Imediatamente depois desse parágrafo vem o que se lê abaixo, sobre o G-19:



"Os líderes dos demais membros do G20 declaram que o Acordo de Paris é irreversível. Reiteramos a importância de cumprir o compromisso da Convenção Quadro das Nações Unidas para as Alterações Climáticas, para todos os países desenvolvidos, que devem prover meios de implementação, incluindo recursos financeiros para ajudar países em desenvolvimento no que diga respeito a ações de mitigação e de adaptação alinhadas com os resultados de Paris; também consideramos o relatório da OECD "Investing in Climate, Investing in Growth" [Investir no Clima, Investir no Crescimento]. Reafirmamos nosso forte compromisso com o Acordo de Paris, movendo-nos rapidamente na direção de sua total implementação, segundo o princípio de responsabilidades comuns, embora diferenciadas, e respectivas capacidades, à luz de diferentes circunstâncias nacionais e, para esse objetivo, estamos de acordo com o Plano de Ação de Clima e Energia para o Crescimento do G20 de Hamburgo, como expresso no Anexo."



Em Hamburgo, a Organização Trump estava por todos os lados. A Primeira Filha Ivanka até assumiu a cadeira do papai no fórum dos momentos fugazes, enquanto ele trabalhava nos momentos bilaterais. Fato é que fez acontecer, apresentando um programa de $300 milhões a serem emprestados pelo Banco Mundial para mulheres que queiram ingressar no mercado financeiro com empresas start-ups no mundo em desenvolvimento. A Casa Branca e o Banco Mundial confirmam que foi ideia de Ivanka.
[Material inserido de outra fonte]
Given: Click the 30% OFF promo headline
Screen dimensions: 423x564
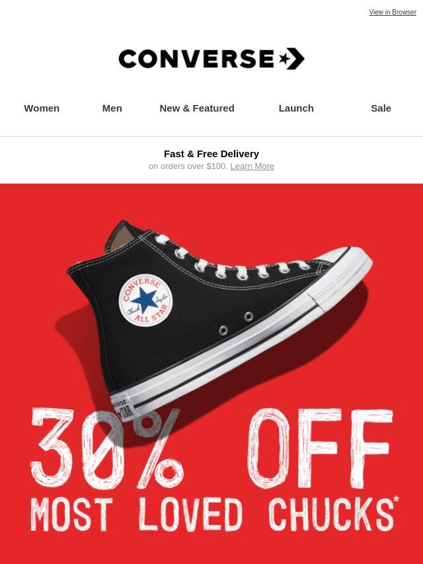Looking at the screenshot, I should tap(212, 448).
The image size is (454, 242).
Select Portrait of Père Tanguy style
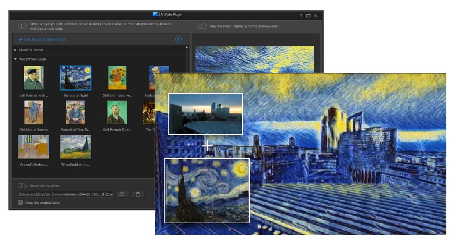[x=76, y=112]
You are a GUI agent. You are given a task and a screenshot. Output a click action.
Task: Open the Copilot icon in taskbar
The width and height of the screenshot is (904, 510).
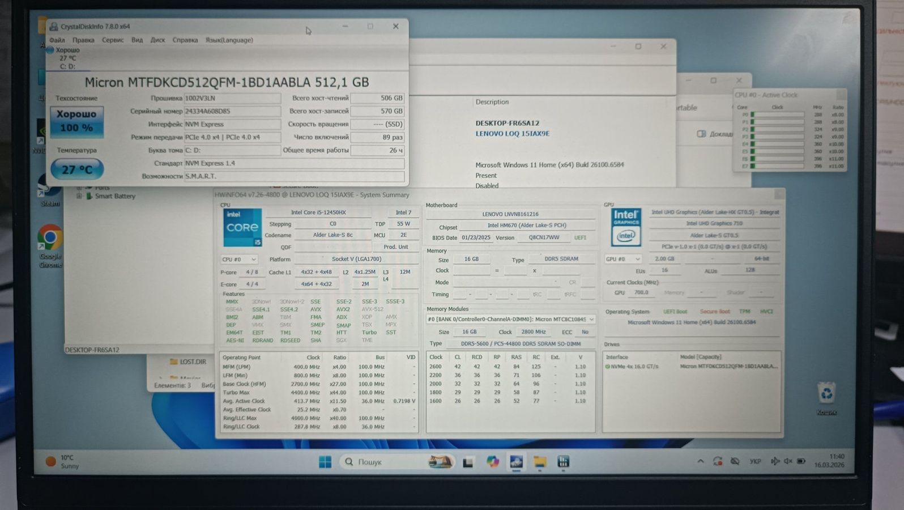click(493, 462)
Longe dos temas infernais, sob perspectiva mais ensolarada, fontes eólias e solares devem se consagrar como a forma mais barata de gerar energia nos países do G-20 até 2030. Já em 2017, mais de um terço da energia na Alemanha (35%) é extraída do vento, do sol, da biomassa e de fontes hídricas (nos EUA, só 15%). Assim, a Alemanha ainda não é verde – mas está andando rápido e logo será.

Em Hamburgo, Merkel teve uma vitória na mudança climática; vitória relativa no comércio (com os EUA autoexcluídos); mas amargou perda miserável na migração em massa. Nenhum país da OTAN presente no G-20 teria colhões para fazer publicamente a conexão entre as amaldiçoadas guerras EUA/OTAN no Afeganistão, Líbia, na guerra por procuração na Síria, e os milhões de refugiados para os quais a única esperança é a Europa.


Geopoliticamente, Washington está de fato separando-se da Alemanha, ao mesmo tempo em que Inglaterra já não tem poder algum. 



O governo Trump considera inimigos Alemanha e Japão, dedicados a destruir a indústria dos EUA pela manipulação fraudulenta da moeda. No meio prazo, é razoável esperar que a Alemanha aos poucos se reaproxime da Rússia. O momento unipolar de Washington vai-se esvaindo bem depressa. E a "Guerra dos Tronos" está só começando, no reino do G-20.*****



[1] Frase de "Casablanca" (1942), referência frequente nos artigos de Pepe Escobar [NTs].